CHAPTER XXVIA GENTLEMAN
Dorothy looked bewildered. Swiftly and with a return of the emotion she had felt at that time of her chum’s great peril, lending eloquence to her words, Tavia told Dorothy what had happened.
“That blessed pony knew you were lying there, helpless under his feet,” she said, “and, like the gentleman and thoroughbred he is, he wasn’t going to hurt a lady if he could help it. You should have seen him, Doro, pawing the air to make sure he wasn’t touching you.
“And then when I pulled you out from under him he stood so still you would have thought he was holding his breath for fear he would move. I never saw an animal act like that. He was human, Doro!”
Dorothy took an uncertain step toward the little pony, hands outstretched, and Tavia regarded her curiously.
“What are you going to do?” she asked.
There was a curious catch in her voice as Dorothy answered softly:
“I am going to thank—a gentleman.”
She put an arm about the pony’s neck and with her other hand gently stroked his soft muzzle. And as though he understood what she was trying to say to him, the little horse nuzzled against her shoulder and whinnied gently.
Suddenly Tavia thought of the other pony, the one that had so nearly precipitated Dorothy to her death.
She found him standing on the ledge above them, tossing his head nervously now and then at some particularly harsh rumble of thunder or flash of lightning, but making no attempt to stray away.
“Lucky for us they gave us a couple of gentle, domesticated ponies,” remarked Tavia, as she climbed the trail to bring the pony back to the spot where Dorothy was standing, her arm still about the neck of the little horse. “One with a wilder strain in him would have shown us his heels long since and one of us would have been obliged to walk back.”
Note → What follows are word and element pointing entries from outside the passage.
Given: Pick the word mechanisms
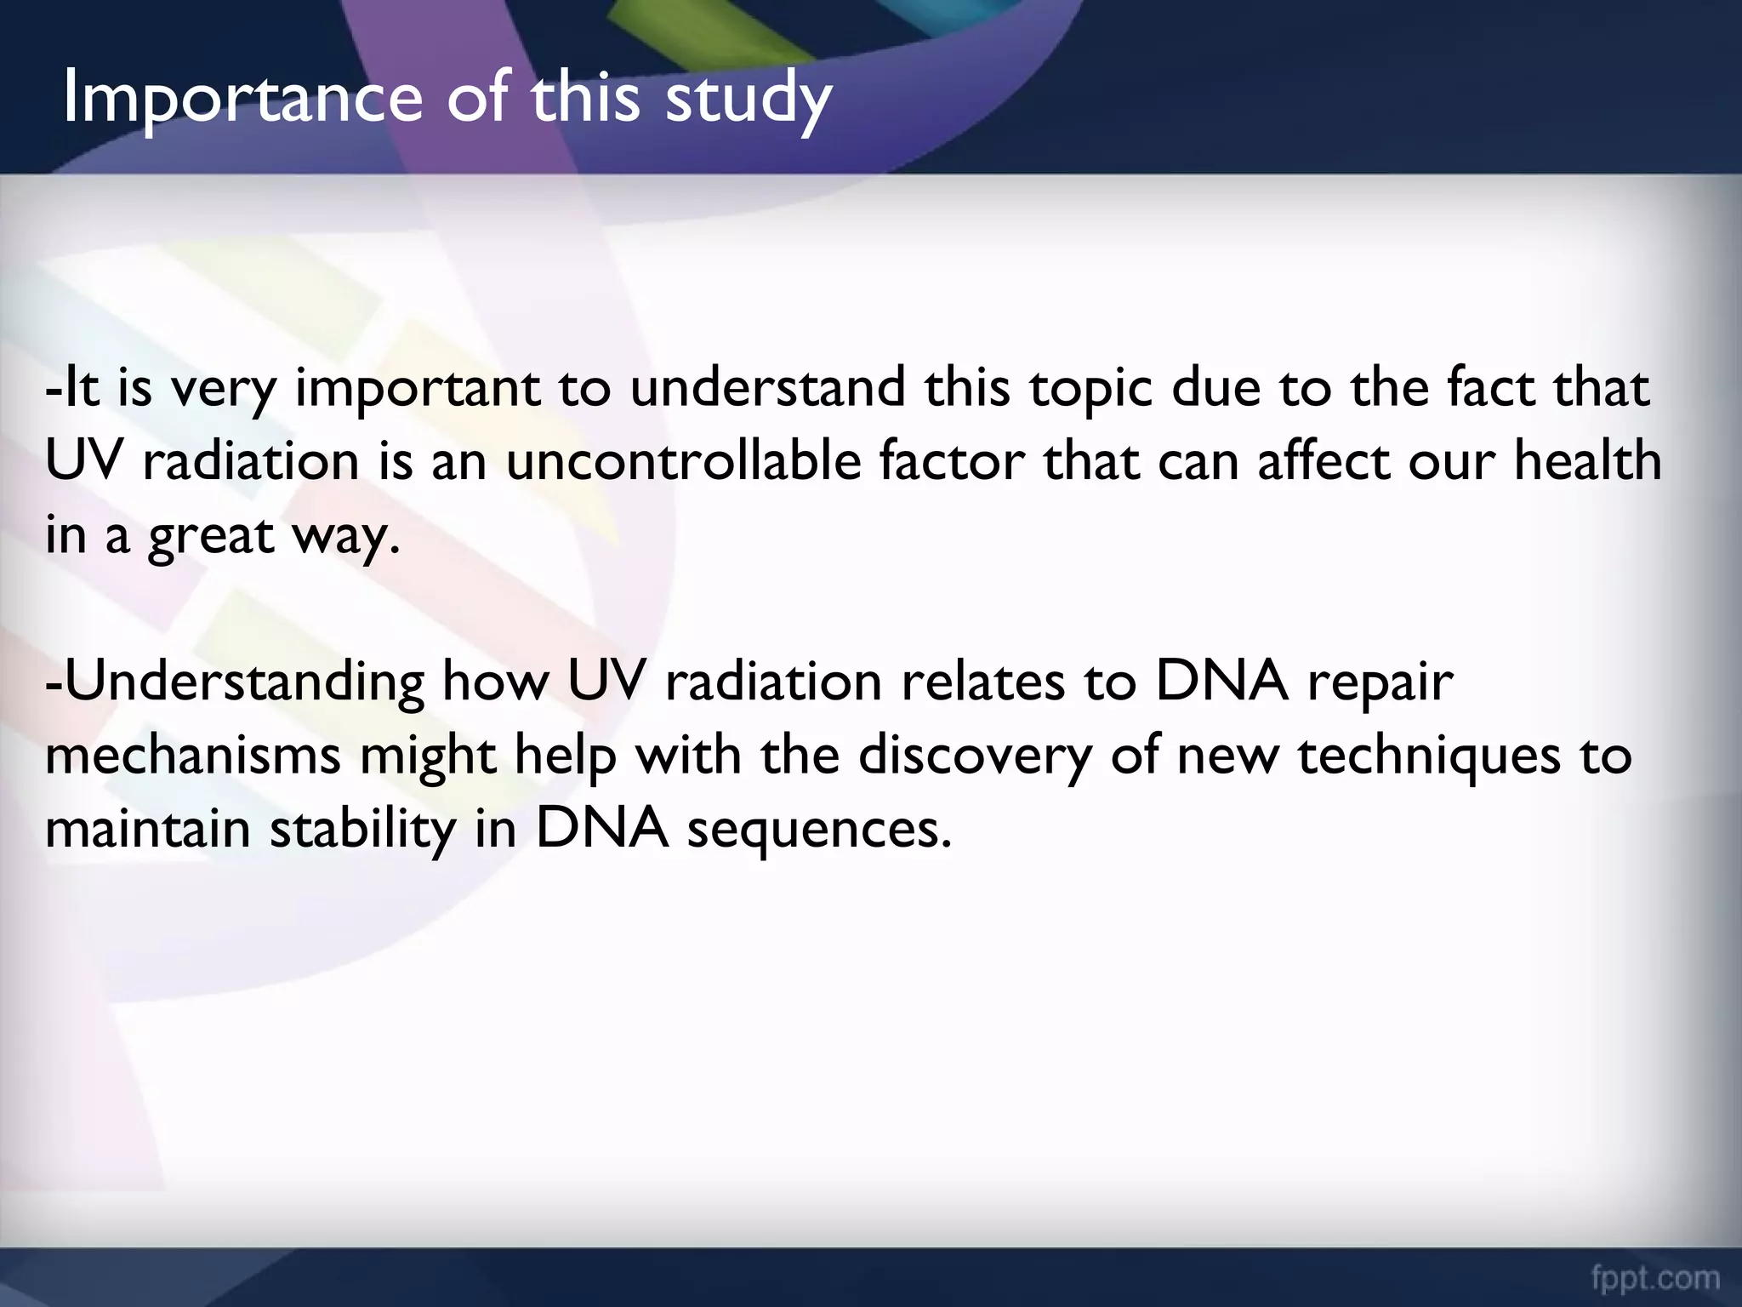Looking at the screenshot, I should tap(192, 756).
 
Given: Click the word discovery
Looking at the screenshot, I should tap(974, 756).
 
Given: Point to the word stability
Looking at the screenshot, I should tap(362, 829).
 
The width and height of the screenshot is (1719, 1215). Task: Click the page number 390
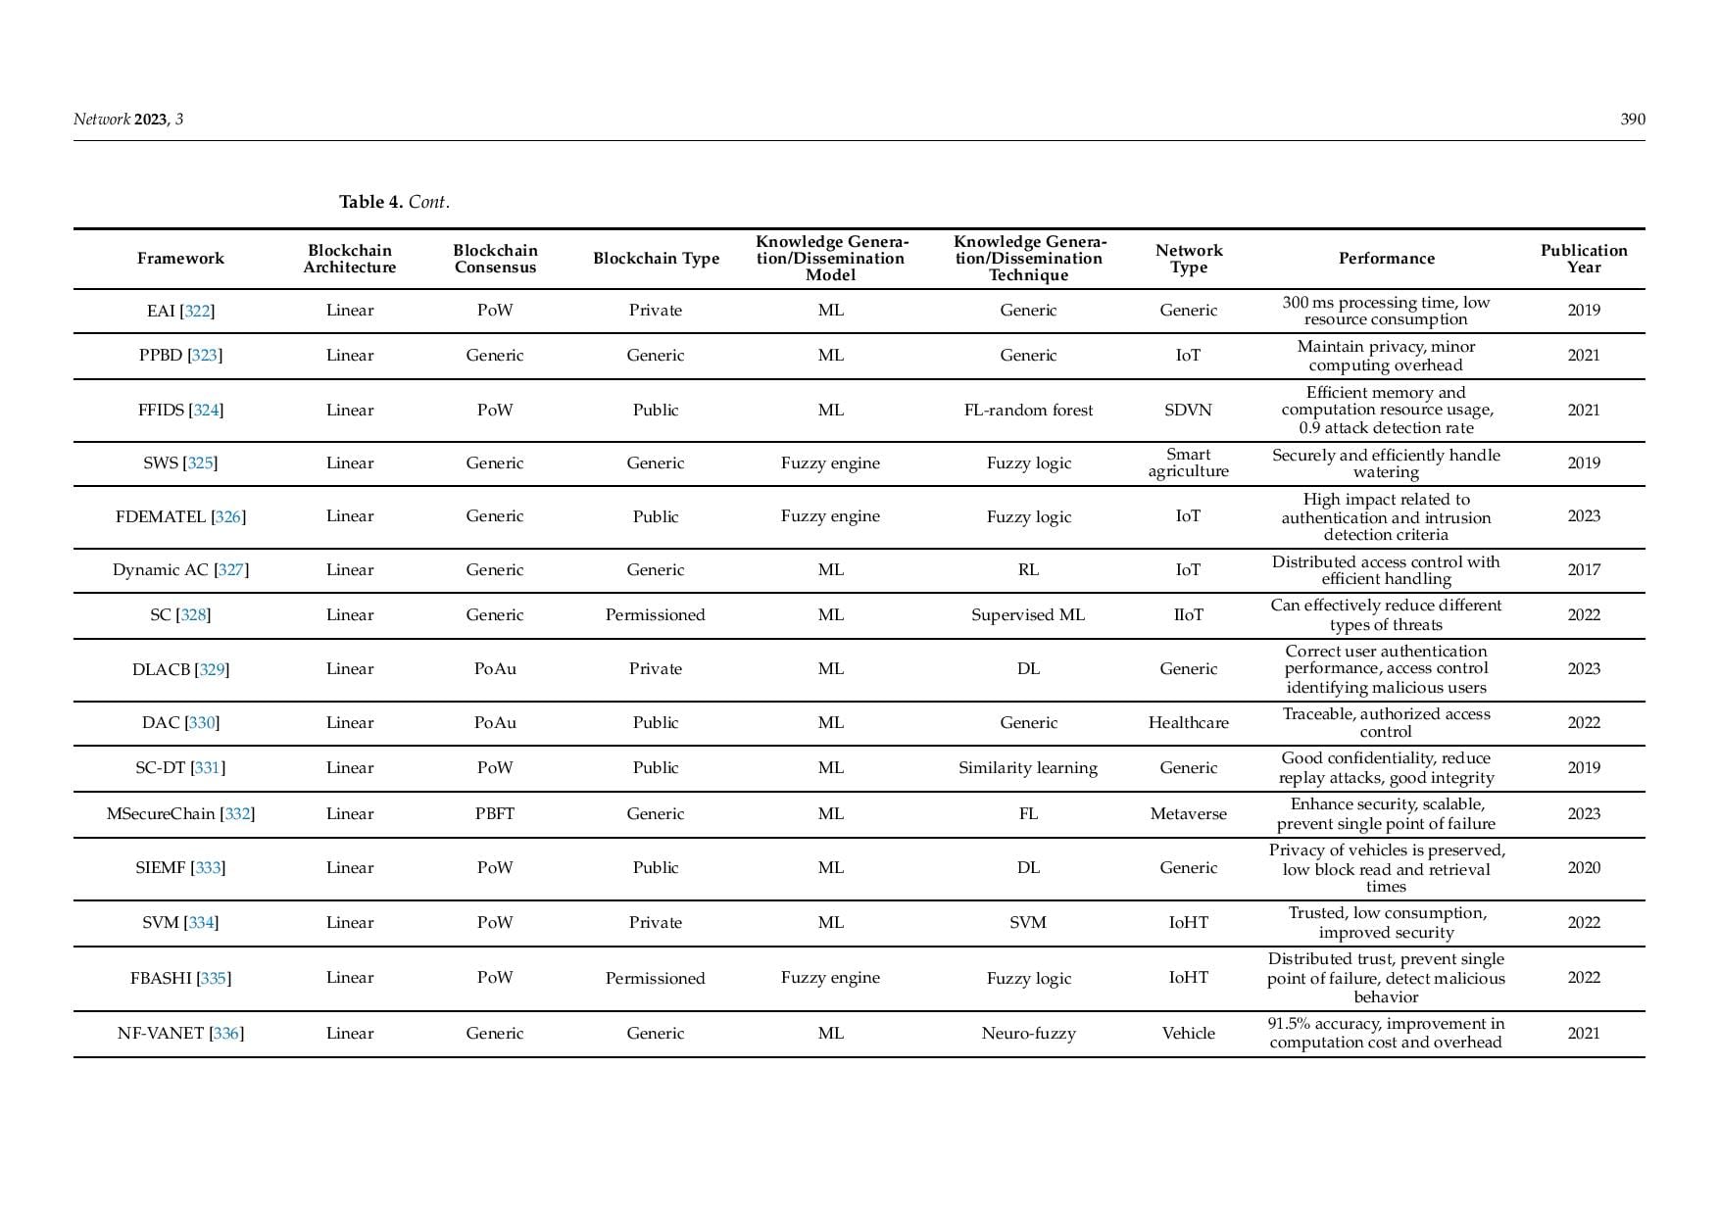[x=1632, y=120]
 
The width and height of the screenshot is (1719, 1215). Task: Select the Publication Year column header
[x=1583, y=259]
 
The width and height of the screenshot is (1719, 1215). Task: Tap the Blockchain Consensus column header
[x=495, y=259]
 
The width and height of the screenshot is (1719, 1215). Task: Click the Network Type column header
[x=1188, y=259]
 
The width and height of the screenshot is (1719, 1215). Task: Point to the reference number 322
[x=197, y=311]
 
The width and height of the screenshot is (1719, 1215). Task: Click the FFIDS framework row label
[x=162, y=411]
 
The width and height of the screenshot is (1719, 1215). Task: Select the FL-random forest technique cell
[x=1028, y=411]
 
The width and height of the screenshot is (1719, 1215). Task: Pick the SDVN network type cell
[x=1188, y=411]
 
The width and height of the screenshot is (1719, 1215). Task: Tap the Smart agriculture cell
[x=1188, y=462]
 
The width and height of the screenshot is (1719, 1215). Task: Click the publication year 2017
[x=1583, y=570]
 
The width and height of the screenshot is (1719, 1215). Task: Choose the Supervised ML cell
[x=1028, y=615]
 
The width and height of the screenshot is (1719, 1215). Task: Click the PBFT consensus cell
[x=495, y=814]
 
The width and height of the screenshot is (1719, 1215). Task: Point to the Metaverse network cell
[x=1188, y=814]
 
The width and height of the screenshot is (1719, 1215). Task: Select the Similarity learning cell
[x=1028, y=768]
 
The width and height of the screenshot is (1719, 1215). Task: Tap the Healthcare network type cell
[x=1188, y=723]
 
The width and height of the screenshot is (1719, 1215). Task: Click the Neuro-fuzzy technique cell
[x=1028, y=1034]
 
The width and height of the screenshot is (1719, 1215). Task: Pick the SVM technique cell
[x=1028, y=923]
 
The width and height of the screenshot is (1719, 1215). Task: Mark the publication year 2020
[x=1583, y=868]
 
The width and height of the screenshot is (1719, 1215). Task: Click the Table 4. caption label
[x=370, y=202]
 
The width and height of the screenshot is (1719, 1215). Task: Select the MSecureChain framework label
[x=161, y=814]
Returning with the captured pony slipping and sliding down the trail behind her, Tavia looked anxiously at her chum.
“Do you think you are strong enough to sit in a saddle, Doro? Because if you’re not——”
“Oh, I am,” protested Dorothy quickly. “I feel strong enough to do anything except stayin this awful place, Tavia. Listen to that thunder!”
“Quite a pretty storm!” Tavia admitted. “Now, Doro dear, if you will let me help you into the saddle, perhaps we had better start.”
“We are going back though,” asserted Dorothy almost defiantly, and was relieved when Tavia agreed with her.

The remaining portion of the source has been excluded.